TASKS AND EXERCISES
1/ Using the passage on Johann Forster below, list every university at which it says he studied.
2/ Answer these questions from the passage on Johann Forster below:
(a) In which city did he die?
(b) Whom did he marry, and in what city?
(c) What position did he hold in Merseburg, and during which years?
3/ Write the next part of the biographical passage on Johann Forster below, beginning after its final sentence.

Start of SOURCE DOCUMENT

Johann Forster Forsterus, Förster or Forstheim (10 July 1495, in Augsburg - 8 December 1556, in Wittenberg) was a Lutheran theologian, Protestant reformer and professor of Hebrew. He took part in the Protestation at Speyer.

Johann-Forster studied Hebrew at the University of Ingolstadt under Johannes Reuchlin and continued his studies at the University of Leipzig and the University of Wittenberg. Being 24 years old, he was appointed professor for Hebrew at Zwickau in Saxony in 1525. He married his wife Margarethe née Fischer in Leipzig in the same year. After Zwickau, his next waystations then included Wittenberg (preacher and deacon 1530-1535), Augsburg (preacher 1535-1538), Tübingen (professor for Hebrew 1538-1541, here he became Dr. theol.), Regensburg (church reformer 1541-1543), Nuremberg (provost 1541, 1543), Schleusingen (church reformer 1544-1547), Merseburg (superintendent 1548-1549) and finally Wittenberg again (preacher and professor for Hebrew and theology, 1549 onward).

End of SOURCE DOCUMENT
Start of RECORDS PROVIDED

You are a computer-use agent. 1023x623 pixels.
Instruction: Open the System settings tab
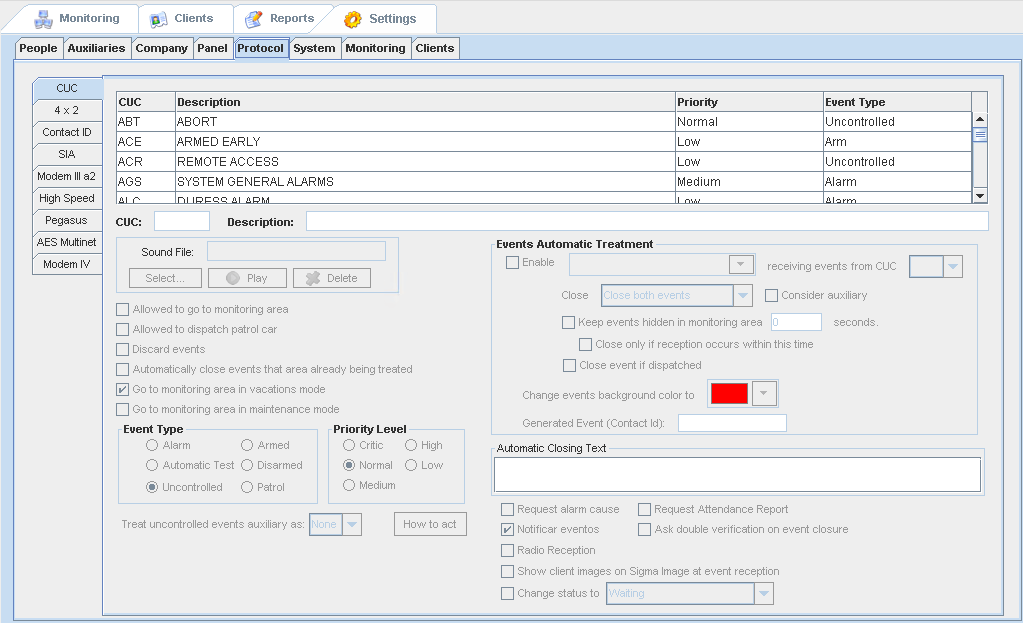coord(314,48)
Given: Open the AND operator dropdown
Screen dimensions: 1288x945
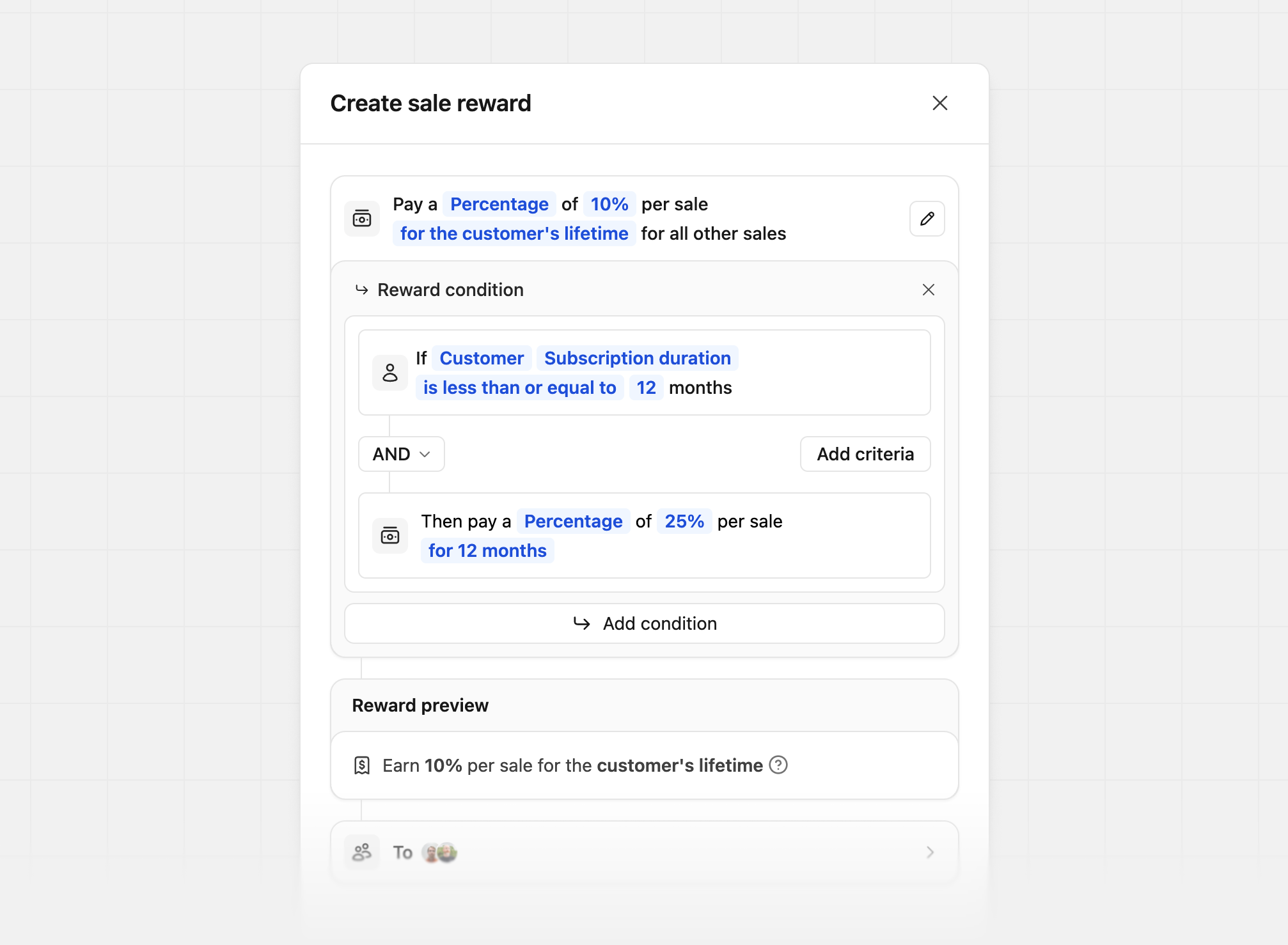Looking at the screenshot, I should (x=401, y=454).
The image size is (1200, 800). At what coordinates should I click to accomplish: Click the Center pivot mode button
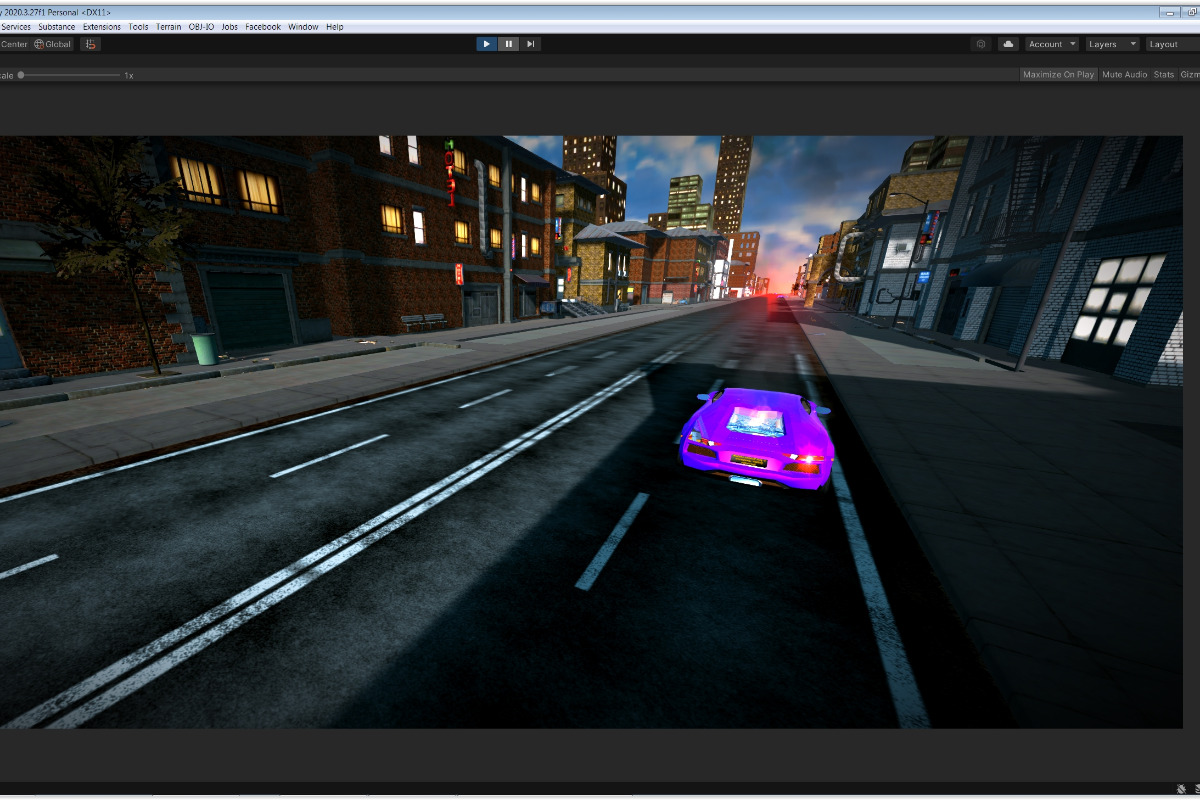(13, 44)
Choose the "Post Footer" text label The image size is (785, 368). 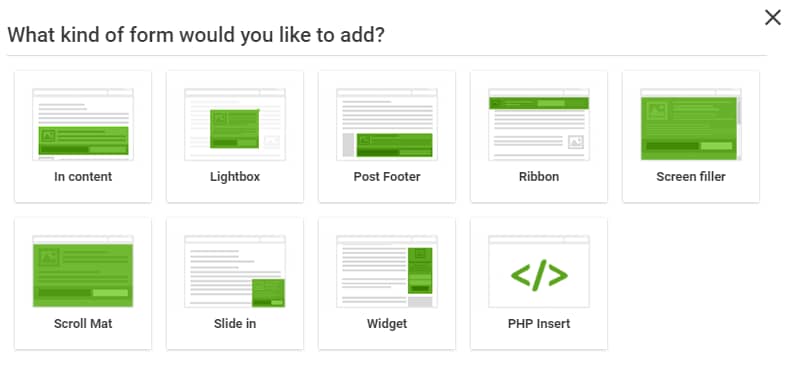click(387, 176)
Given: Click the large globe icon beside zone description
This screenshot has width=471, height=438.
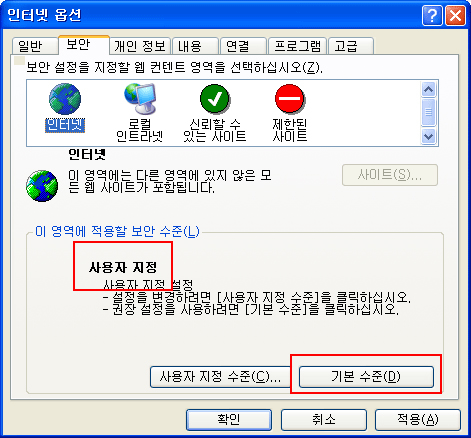Looking at the screenshot, I should 42,186.
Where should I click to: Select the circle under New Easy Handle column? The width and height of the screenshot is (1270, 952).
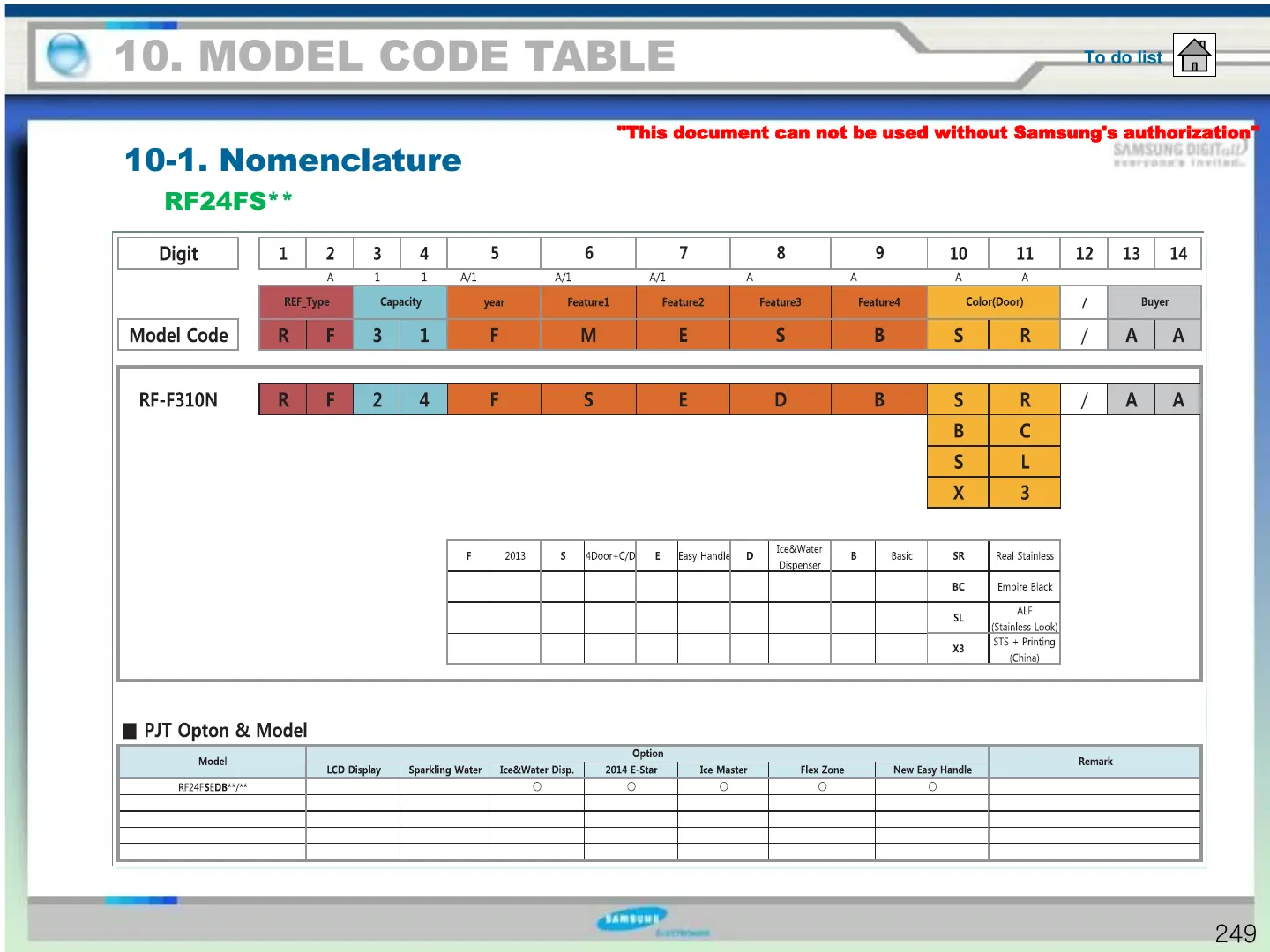pos(932,787)
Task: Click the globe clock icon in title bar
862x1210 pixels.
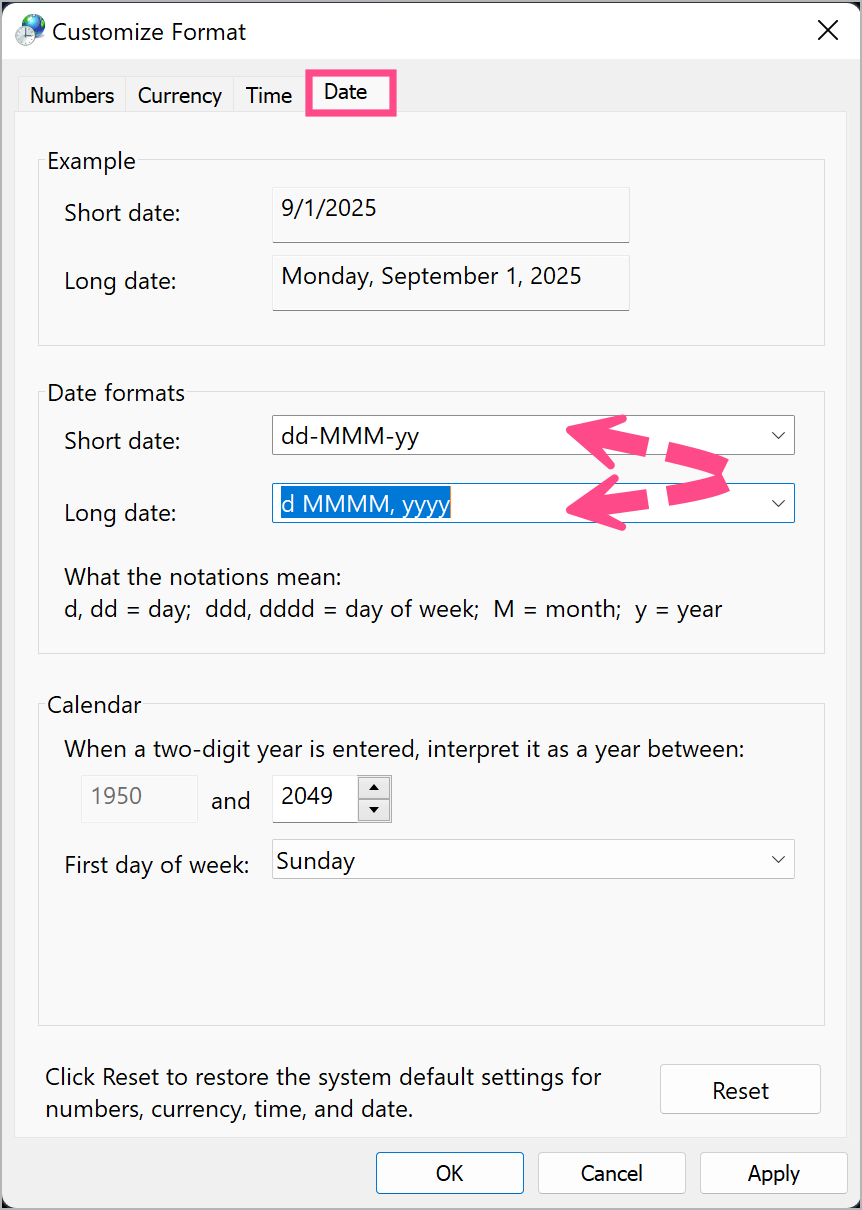Action: pyautogui.click(x=30, y=31)
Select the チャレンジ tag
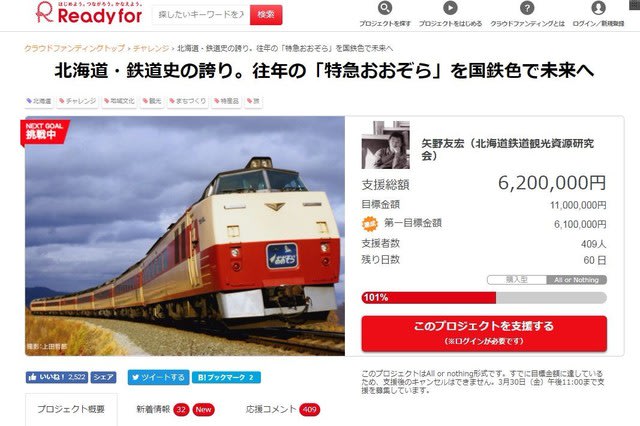Screen dimensions: 640x426 coord(78,101)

End of RECORDS PROVIDED

RESPONSES PER TASK
1/ University of Ingolstadt, University of Leipzig, University of Wittenberg

2/
(a) Wittenberg
(b) Margarethe née Fischer, in Leipzig
(c) Superintendent, 1548-1549

3/
He was petitioned by Martin Luther to help him with the translation of the bible into German and became an esteemed guest at his house in Wittenberg in the early 1530s, being especially useful because of his knowledge of Hebrew. Forster lost several of his positions due to the zeal with which he pursued Lutheran theology, namely those of Augsburg and Tübingen, but he remained amicably with other employers like the counts of Henneberg-Schleusingen despite such differences.

His magnum opus was a Hebrew Lexicon (Dictionarium hebraicum novum) which he finalized in his last years in Wittenberg, and which was published posthumously in 1557 in Basel.